Nello sport professionistico, ai livelli più alti, dove l’aria è più rarefatta, spesso tutto finisce per ridursi a questi concetti primordiali: il desiderio della vittoria, il rifiuto della sconfitta. Però Coco Gauff amplia il suo staff, che diventa numeroso. Lavora sul gioco di piedi e sul suo dritto. Lavora insieme a Brad Gilbert, il teorico di “Vincere Sporco”, che ha già aiutato diversi campioni a superare gli inciampi di una carriera, come Agassi e Roddick. Nel suo libro sostiene una tesi semplice: non sempre è il più talentuoso a vincere, più spesso ci riesce il giocatore che pensa di più e meglio. Agli ottavi di finale Gauff ha bisogno di Gilbert, quando fronteggia gli enigmi del gioco metodico di Caroline Wozniacki.
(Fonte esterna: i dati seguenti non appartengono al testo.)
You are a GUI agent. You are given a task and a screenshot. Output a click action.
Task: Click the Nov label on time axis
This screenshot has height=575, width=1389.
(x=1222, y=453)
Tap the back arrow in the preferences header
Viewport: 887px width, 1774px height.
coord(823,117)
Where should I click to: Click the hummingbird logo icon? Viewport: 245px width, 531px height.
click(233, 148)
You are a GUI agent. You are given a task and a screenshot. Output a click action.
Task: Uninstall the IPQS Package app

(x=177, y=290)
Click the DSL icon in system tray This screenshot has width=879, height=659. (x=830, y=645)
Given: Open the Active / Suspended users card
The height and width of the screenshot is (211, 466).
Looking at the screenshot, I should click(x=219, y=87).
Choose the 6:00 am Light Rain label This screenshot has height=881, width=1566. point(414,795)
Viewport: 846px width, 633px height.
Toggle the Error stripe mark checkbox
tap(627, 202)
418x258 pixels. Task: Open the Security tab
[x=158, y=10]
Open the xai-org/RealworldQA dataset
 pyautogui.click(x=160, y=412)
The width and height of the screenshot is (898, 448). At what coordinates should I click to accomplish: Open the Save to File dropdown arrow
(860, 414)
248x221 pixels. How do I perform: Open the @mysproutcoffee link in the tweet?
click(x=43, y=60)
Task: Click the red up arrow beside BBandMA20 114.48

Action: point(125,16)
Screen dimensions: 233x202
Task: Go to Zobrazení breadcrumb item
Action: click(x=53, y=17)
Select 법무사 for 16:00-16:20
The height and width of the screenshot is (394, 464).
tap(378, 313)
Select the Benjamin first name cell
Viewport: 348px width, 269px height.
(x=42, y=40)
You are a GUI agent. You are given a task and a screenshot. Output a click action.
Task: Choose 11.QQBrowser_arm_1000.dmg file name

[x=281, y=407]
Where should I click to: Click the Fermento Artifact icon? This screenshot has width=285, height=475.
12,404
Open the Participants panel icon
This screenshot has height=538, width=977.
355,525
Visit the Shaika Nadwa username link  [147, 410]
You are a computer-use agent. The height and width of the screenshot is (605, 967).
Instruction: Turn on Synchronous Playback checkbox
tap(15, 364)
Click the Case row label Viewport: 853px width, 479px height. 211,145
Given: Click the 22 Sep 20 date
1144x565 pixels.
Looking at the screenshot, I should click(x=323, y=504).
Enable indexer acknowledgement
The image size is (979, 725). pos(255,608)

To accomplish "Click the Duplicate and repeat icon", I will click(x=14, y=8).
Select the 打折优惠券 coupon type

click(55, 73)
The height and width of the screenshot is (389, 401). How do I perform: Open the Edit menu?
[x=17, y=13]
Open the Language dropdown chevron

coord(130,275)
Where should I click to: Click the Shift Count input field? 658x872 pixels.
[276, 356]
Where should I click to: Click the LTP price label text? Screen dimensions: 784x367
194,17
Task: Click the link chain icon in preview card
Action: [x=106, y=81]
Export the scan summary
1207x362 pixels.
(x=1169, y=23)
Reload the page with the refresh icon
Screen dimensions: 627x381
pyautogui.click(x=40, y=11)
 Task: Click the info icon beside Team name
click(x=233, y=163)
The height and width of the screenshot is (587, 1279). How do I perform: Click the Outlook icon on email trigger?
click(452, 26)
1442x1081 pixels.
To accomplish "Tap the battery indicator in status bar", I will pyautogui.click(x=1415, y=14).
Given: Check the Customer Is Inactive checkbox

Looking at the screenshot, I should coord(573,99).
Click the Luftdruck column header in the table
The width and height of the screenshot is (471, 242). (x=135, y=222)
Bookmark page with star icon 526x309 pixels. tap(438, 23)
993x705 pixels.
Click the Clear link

Sembra correre più di lei, sbagliare meno di lei, e non sa cosa fare. Soffre gli scambi lunghi e Gilbert le offre un consiglio arcano: “Cerca punti più lunghi”. Funziona: Gauff si attacca allo scambio, e fa valere la maggiore resistenza, la maggiore tenacia, un tennis complessivamente più profondo di quello della sua avversaria.
L’allenatore Brad Gilbert
Durante il torneo resiste alle folate di vento più folli, come quelle di Aryna Sabalenka, che nel primo set la travolge di accelerazioni. Gauff pian piano si attacca alla partita, un punto alla volta, un colpo alla volta. Gli scambi si allungano e si induriscono; farle punto diventa un’impresa complessa. Vince battendo la numero uno del mondo, vince il primo Slam a New York di fronte al pubblico di casa, ispira le lacrime di tutti.
Siamo fortunati che lo sport contemporaneo si sia aperto al racconto della fragilità, ma Coco Gauff ci ha ricordato quanto è bello vedere una giovane atleta realizzare il proprio talento, dimostrare una durezza mentale che prima dei vent’anni è solo magia.
Quando entra all’Arthur Ashe Stadium, Coco Gauff sfiora con le dita la frase di Billie Jean King che accoglie i giocatori. La scritta recita: “La pressione è un privilegio”.